TASK INPUT ▸
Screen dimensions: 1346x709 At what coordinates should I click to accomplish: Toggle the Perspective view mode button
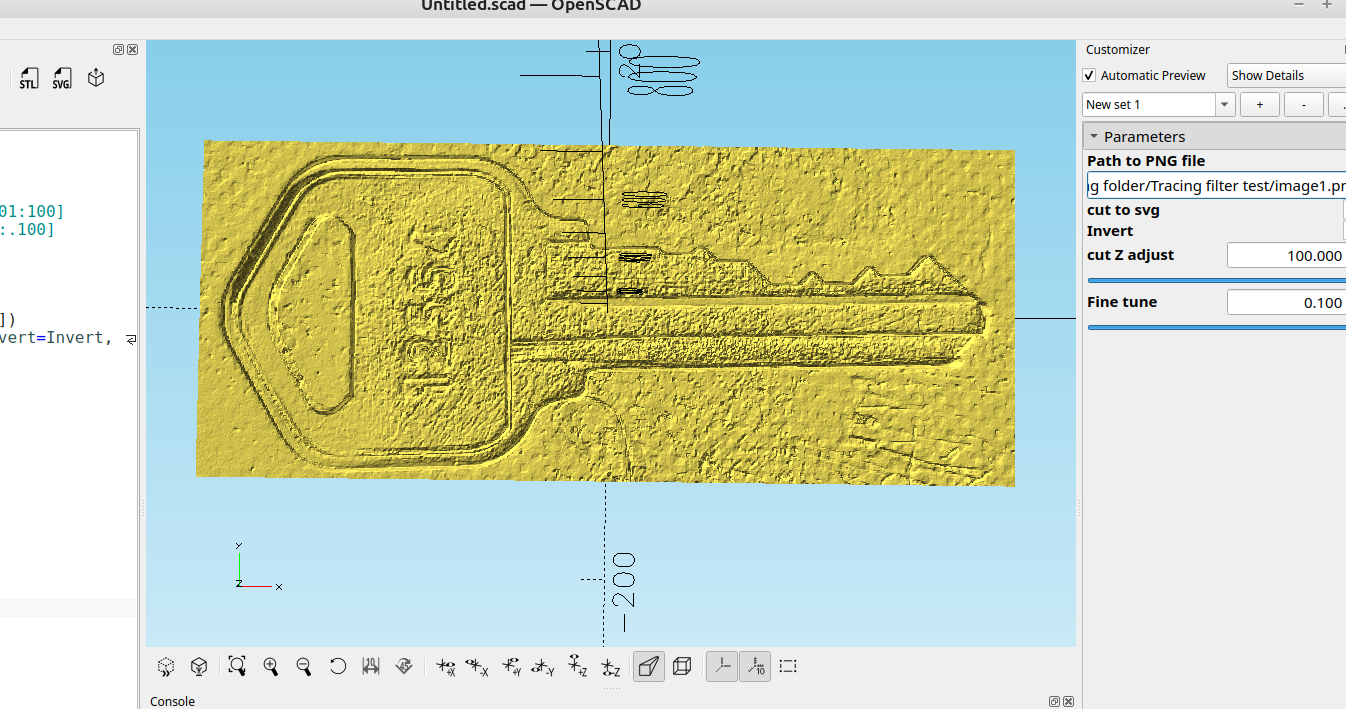(649, 666)
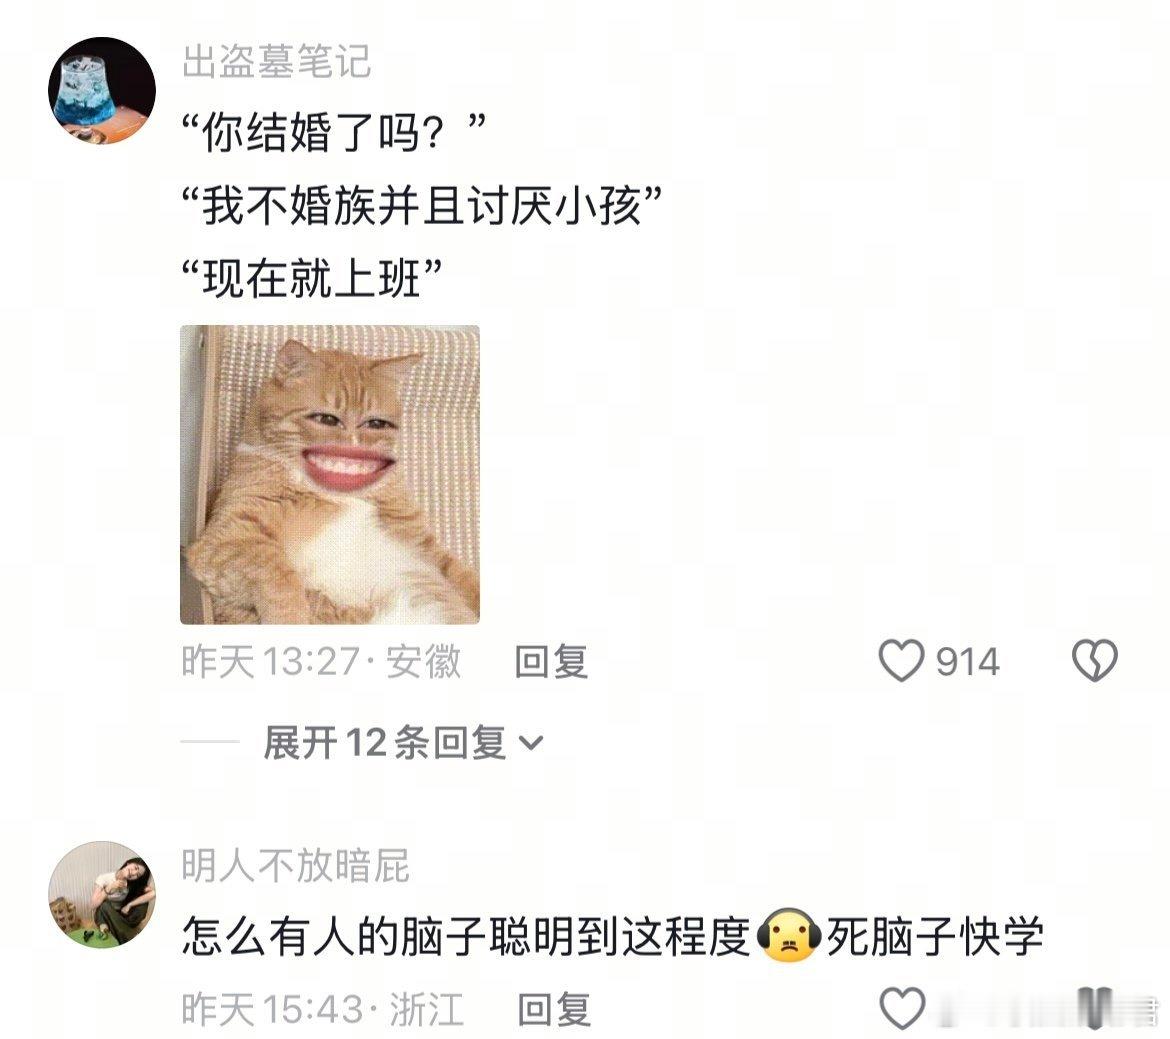Open the blue drink avatar of 出盗墓笔记
Image resolution: width=1170 pixels, height=1039 pixels.
click(x=102, y=90)
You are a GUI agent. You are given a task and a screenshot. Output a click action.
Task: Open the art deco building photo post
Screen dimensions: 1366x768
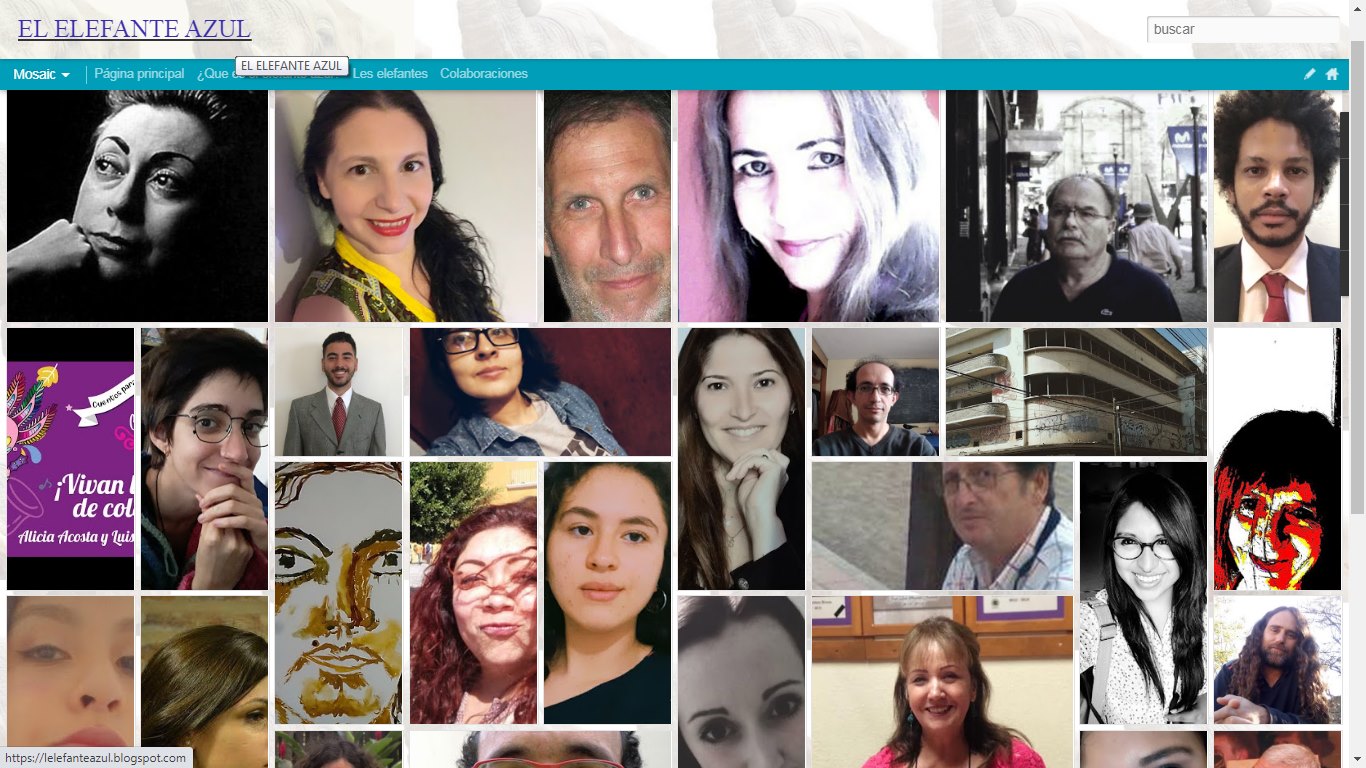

WHAT TO PRODUCE ▸ When the line containing "Task: Open the art deco building photo post" is reached, write out that line and each one after it exactly, ending with the last line of the records; pictures are not copied.

ANSWER BOX ▸
Task: Open the art deco building photo post
Screen dimensions: 1366x768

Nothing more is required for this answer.